Dupuytrens Disease Dupuytrens Disease (152 KB)

Dupuytren's disease is a thickening of the fibrous tissue layer between the skin and the tendons of the palm and fingers. This is usually painless but the thickening and tightening can cause the fingers to bend and be unable to be straightened. Dupuytren's contracture is common in Caucasians and is more common in men than in women.

Cause

The cause of Dupuytren’s contracture is unknown. The most common association is genetic. People are often of Northern European descent (The Vikings) and the condition runs in families. There is no definitive evidence that it is caused by an injury or heavy hand use.

Symptoms

The thickening and contracture usually develops slowly. Some people develop nodules in the palm which may be painful though this is uncommon. The nodules can develop into more significant bands (cords) that sometimes can be mistaken for contracted tendons. These then progressively pull the fingers into the palm. The ring and little fingers are the most commonly affected and can bend all the way down to touch the palm in severe cases. Functionally may find difficulty with getting hands into pockets, poking self in the eye when washing face.

(Example of nodules in palm)

(Example of contracture of the little finger (MCP Joint))

Signs

Thickened cords in the palm that may extend into the fingers with loss of extension of the joints of the fingers. Unable to place hand flat on a table “table top test”.

Treatment

Dupuytren's contracture is usually slowly progressive and sometimes does not progress at all. In the early stages, observation is appropriate and repeat examination over a period of time helps to determine the “personality” of the disease.

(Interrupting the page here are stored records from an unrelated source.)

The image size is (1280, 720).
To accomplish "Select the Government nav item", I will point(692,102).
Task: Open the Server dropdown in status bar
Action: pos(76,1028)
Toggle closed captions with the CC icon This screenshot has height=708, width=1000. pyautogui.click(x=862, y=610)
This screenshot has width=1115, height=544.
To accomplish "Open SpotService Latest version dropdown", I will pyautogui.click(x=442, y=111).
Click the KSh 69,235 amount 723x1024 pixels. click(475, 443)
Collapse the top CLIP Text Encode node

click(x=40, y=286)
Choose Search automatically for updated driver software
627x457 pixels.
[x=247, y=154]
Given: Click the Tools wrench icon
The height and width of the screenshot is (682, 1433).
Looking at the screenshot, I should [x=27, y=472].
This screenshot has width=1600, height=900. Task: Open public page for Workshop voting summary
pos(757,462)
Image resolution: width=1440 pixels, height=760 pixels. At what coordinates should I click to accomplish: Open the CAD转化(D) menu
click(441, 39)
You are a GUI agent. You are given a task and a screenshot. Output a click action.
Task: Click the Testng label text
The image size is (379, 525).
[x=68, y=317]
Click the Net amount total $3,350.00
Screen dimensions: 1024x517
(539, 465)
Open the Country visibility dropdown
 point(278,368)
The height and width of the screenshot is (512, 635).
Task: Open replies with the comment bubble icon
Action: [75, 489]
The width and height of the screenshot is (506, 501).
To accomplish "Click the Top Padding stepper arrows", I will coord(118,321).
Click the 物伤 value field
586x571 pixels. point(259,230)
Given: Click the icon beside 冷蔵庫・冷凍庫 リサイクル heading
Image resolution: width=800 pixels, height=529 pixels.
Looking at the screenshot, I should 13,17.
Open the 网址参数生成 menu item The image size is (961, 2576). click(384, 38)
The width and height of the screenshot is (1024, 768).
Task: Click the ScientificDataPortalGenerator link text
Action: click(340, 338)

If the condition progresses, surgical treatment may help to slow the disease.

Nonsurgical Treatment

Painful lumps in the early stages can be injected with a steroid solution. This has a variable effect but is generally of low risk. A newer treatment is the injection of an enzyme (Collagenase) which dissolves the cords and allows correction of the deformity without surgery. The results are similar to surgery but quicker recovery.

Surgical Treatment

Surgical guidelines are 30 degrees of contracture of the MCP joint and any contracture if the PIP joint. Functional difficulties are the main reason for surgery.

Surgical procedure

Surgery involves division or removal of the thickened cords to help restore finger extension. Sometimes the wound is left open and allowed to heal gradually. Skin grafting may be needed.

Recovery

Post operatively the hand is in a splint for 2 weeks. Then go into a removable splint for a further 4 weeks but start range of motion exercises. Overall recovery is 2-3 months.

Recurrence

Recurrence is common but may not be clinically significant. Occasionally surgery may be required again.

These notes have been prepared by orthopaedic surgeons at OrthoSport Victoria. They are general overviews and information aimed for use by their specific patients and reflects their views, opinions and recommendations. This does not constitute medical advice. The contents are provided for information and education purposes only and not for the purpose of rendering medical advice. Please seek the advice of your specific surgeon or other health care provider with any questions regarding medical conditions and treatment.